One of the hardest things about getting started in Aikido are the falls. High break falls, back falls, front falls, and the occasional unplanned dead mule off a cliff where you just end up in a heap where gravity put you. They are often frightening and painful. Sometimes they result in an injury. One of our regulars, someone who has been practicing for five years, is just getting back on the mat after a shoulder separation that happened before Christmas.

People come and watch a class and never come back. Or they start classes and after a couple of months, they stop attending. I remember one because it was so clear. He became increasingly afraid. He would tense up and his falls, after some initial improvements, got worse. Finally he just faded, his attendance got sporadic, and then stopped. All of our encouragement was not enough.

When we were children, there were many things we learned to do that involve falling. Learning to walk is one of the first. It's being driven by biology, but parents praise toddlers, walk them, cheer them on, and a YouTube search for "first steps" has five million returns. There's a lot of falling before there is a lot of successful walking.

Then it's on to bicycles, skateboards, roller skates, scooters, pogo sticks, ice skates, skis, snowboards, trampolines, tightropes, motorcycles, rock climbing, skydiving, and BASE jumping.

 Sometimes it all seems predictable.

I still have gravel scars on my knees and elbows from a couple of spectacular bicycle wipeouts. I didn't stop riding.

I have a titanium rod in my leg from a snowboarding accident that happened in my 40s. I did stop snowboarding and skiing. The risk/reward equation got recalculated. I went once after that and then never went again.

Borepatch tested body against pavement in October of  '14 with the usual results. He still rides. The reward is still greater than the risk.

Falling and getting up is what we do. It's part of being alive.


Will said...

When I was around age 14, I joined a Judo class. 3hr classes, and 1hr of that was learning and practicing falls. I had to quit the class after a few months, when it moved to a facility that required a club membership that I couldn't afford.

That training in how to hit the ground properly really payed off over the years, in many different situations.

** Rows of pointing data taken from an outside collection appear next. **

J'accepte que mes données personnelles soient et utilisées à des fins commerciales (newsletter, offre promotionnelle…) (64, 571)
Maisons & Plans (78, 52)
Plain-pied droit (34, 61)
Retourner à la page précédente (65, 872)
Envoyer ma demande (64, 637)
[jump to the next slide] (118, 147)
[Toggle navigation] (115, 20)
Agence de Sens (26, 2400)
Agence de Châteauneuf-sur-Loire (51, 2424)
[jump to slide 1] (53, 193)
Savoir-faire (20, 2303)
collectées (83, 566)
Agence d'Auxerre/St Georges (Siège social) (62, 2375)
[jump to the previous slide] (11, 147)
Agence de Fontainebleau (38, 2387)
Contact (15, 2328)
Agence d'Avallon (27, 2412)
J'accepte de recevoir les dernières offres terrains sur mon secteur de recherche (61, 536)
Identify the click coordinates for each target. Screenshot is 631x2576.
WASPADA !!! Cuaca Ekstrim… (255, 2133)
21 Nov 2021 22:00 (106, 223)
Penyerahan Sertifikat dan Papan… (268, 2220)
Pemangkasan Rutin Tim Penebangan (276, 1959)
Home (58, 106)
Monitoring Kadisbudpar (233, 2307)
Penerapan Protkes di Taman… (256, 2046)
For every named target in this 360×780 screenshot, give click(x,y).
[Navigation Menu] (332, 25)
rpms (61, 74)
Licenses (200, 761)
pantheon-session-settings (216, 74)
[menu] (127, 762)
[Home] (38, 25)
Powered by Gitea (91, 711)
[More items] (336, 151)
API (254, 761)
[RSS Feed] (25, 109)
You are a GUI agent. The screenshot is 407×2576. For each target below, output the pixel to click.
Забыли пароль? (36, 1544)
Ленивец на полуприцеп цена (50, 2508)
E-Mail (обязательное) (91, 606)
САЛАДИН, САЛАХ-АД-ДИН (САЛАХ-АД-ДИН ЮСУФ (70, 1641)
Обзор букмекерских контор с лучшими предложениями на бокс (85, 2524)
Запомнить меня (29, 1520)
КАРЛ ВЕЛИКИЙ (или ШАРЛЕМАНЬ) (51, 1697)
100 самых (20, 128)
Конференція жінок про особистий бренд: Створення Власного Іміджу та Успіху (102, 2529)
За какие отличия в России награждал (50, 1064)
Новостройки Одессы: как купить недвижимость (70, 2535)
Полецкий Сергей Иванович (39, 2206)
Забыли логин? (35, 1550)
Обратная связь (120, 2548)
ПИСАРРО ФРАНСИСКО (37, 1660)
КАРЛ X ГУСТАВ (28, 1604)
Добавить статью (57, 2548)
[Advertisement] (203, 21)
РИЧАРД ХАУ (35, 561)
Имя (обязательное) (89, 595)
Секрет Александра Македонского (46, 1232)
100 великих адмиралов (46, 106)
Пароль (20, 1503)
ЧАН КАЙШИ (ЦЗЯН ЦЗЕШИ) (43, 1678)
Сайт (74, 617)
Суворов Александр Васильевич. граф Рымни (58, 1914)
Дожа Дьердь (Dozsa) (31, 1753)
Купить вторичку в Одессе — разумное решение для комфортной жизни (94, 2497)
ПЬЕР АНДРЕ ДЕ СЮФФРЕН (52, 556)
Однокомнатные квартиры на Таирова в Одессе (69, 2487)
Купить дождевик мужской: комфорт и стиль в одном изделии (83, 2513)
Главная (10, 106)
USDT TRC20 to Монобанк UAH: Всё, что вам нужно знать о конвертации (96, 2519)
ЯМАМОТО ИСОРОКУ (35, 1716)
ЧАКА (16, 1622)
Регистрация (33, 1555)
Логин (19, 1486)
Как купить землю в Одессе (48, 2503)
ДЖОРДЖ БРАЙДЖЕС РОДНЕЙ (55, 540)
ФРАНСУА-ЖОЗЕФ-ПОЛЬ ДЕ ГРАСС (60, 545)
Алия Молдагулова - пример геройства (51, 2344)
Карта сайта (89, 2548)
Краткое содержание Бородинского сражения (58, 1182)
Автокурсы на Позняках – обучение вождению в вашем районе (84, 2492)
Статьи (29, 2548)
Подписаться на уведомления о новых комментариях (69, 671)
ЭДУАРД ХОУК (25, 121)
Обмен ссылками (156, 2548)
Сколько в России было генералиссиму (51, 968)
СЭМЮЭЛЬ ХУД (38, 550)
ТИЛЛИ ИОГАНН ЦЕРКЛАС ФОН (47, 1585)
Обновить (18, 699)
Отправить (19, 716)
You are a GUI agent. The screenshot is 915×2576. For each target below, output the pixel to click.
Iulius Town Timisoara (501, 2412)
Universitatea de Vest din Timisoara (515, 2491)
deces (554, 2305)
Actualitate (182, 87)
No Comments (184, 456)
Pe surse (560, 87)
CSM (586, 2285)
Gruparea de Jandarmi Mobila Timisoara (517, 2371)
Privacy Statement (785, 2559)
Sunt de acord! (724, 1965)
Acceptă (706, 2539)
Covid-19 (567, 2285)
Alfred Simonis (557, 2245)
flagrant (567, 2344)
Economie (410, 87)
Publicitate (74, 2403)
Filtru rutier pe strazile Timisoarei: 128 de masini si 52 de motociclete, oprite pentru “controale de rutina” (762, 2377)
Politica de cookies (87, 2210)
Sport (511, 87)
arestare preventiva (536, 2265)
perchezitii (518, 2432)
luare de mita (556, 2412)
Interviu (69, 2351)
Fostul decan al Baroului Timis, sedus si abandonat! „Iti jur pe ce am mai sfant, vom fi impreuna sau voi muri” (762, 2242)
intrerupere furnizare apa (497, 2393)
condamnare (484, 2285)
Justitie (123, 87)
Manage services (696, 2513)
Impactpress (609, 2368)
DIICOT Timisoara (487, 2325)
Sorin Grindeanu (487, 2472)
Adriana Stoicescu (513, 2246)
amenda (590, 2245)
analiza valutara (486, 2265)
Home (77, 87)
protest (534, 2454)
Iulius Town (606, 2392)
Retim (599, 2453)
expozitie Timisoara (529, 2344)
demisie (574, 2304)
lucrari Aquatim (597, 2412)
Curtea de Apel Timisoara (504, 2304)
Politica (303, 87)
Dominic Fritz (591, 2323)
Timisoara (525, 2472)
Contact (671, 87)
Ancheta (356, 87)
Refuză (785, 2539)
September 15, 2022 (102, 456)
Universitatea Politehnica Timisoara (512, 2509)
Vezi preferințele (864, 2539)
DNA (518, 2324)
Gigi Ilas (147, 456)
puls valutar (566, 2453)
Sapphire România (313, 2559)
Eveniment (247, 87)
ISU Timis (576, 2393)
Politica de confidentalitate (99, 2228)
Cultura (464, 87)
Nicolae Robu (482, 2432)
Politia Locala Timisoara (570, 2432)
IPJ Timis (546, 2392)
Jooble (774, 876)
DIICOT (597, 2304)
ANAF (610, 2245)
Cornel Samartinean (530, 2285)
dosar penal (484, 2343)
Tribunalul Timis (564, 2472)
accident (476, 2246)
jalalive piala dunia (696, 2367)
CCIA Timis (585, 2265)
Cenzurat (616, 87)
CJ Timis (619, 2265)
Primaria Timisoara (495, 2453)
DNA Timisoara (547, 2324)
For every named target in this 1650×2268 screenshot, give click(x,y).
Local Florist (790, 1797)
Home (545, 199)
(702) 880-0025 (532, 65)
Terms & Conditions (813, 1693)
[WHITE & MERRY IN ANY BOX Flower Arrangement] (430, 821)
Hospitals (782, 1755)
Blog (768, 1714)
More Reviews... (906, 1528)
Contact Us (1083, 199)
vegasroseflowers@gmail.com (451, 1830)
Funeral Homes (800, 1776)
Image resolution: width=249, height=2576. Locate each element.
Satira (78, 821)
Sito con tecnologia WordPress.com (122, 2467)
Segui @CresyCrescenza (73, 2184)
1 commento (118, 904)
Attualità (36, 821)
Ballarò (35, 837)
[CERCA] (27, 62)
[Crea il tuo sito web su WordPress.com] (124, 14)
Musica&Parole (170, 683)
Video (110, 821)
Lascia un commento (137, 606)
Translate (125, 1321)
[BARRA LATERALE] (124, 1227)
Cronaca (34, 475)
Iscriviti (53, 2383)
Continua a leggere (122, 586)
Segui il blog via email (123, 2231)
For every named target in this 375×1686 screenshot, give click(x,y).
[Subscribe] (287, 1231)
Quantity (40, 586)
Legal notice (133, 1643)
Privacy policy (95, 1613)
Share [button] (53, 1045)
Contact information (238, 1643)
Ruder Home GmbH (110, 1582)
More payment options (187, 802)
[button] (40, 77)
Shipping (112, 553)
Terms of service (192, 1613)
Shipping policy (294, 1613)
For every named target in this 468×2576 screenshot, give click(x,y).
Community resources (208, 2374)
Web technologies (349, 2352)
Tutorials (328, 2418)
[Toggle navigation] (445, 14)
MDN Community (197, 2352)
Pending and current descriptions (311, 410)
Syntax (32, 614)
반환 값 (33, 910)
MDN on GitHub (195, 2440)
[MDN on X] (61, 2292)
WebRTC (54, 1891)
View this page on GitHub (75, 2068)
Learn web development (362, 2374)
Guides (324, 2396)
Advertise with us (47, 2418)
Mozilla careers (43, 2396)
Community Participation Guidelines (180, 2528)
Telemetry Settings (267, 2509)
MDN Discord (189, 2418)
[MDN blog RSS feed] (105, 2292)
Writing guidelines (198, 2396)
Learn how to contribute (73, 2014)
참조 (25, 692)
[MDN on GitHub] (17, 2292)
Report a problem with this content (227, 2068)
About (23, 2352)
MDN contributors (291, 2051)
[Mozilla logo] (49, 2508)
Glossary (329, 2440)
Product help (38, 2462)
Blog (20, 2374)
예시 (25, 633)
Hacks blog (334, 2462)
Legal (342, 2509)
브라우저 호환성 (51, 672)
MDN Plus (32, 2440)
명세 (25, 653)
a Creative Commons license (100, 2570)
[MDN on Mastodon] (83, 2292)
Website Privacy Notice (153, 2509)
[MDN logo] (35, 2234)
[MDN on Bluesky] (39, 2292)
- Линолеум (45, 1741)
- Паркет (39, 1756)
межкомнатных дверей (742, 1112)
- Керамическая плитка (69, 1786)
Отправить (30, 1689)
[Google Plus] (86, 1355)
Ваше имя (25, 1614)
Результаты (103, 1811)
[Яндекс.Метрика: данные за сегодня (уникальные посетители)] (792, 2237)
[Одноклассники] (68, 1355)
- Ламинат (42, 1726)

It was so dramatic in results, that I have recommended Judo to people just for that training alone. Anything else learned at the class is a secondary benefit.

burt said...

Let's put it this way: the reason that I walked away from 2 (!) motorcycle accidents in the past 10 years (no broken bones, no pulled muscles, just some rash) is probably because I learned how to fall, roll, and recover (mixed martial arts training in the Navy). The training also helped me vastly improve my reaction time by increasing my "situational awareness sense". ANY kind of martial arts training is HIGHLY recommended for those two reasons alone.

(Both times were charity rides: BOTH times I was cut off by an impatient driver who was tired of waiting for the column to ride by. And both times, it was a woman driver - no, I don't know if that was coincidence or not... lol...)

Guffaw in AZ said...

And is what separates failures from successes - getting up!

Being disabled - fused hip since age 12 - I've fallen many times. Broke an arm doing 'karate' in a high school hallway. Because I fell improperly. I've managed to stay upright most of my adult life, but have fallen more in the past 10 years than in the previous 50.
Must be an age thing.

Always wanted to learn aikido and/or jiu jitsu, but figured with the hip 'learning to fall' wasn't in the cards.



Old NFO said...

Getting up IS the key...

Will said...


Most of the action to fall safely is in your arms and upper body. (been fifty years, probably time for an update)
Not sure how the fused hip would integrate with all of it, but I would expect it to be a net gain for you.

Murphy's Law said...

Lost a leg on a motorcycle. Still ride. Meh.

Pete said...

Had to quit handball, which I truly loved, in my 40s. It was such a fun sport, but I wanted to be able to use my knees as I got older. And hunt in the hills. Tough to accept but I am happy with the decision.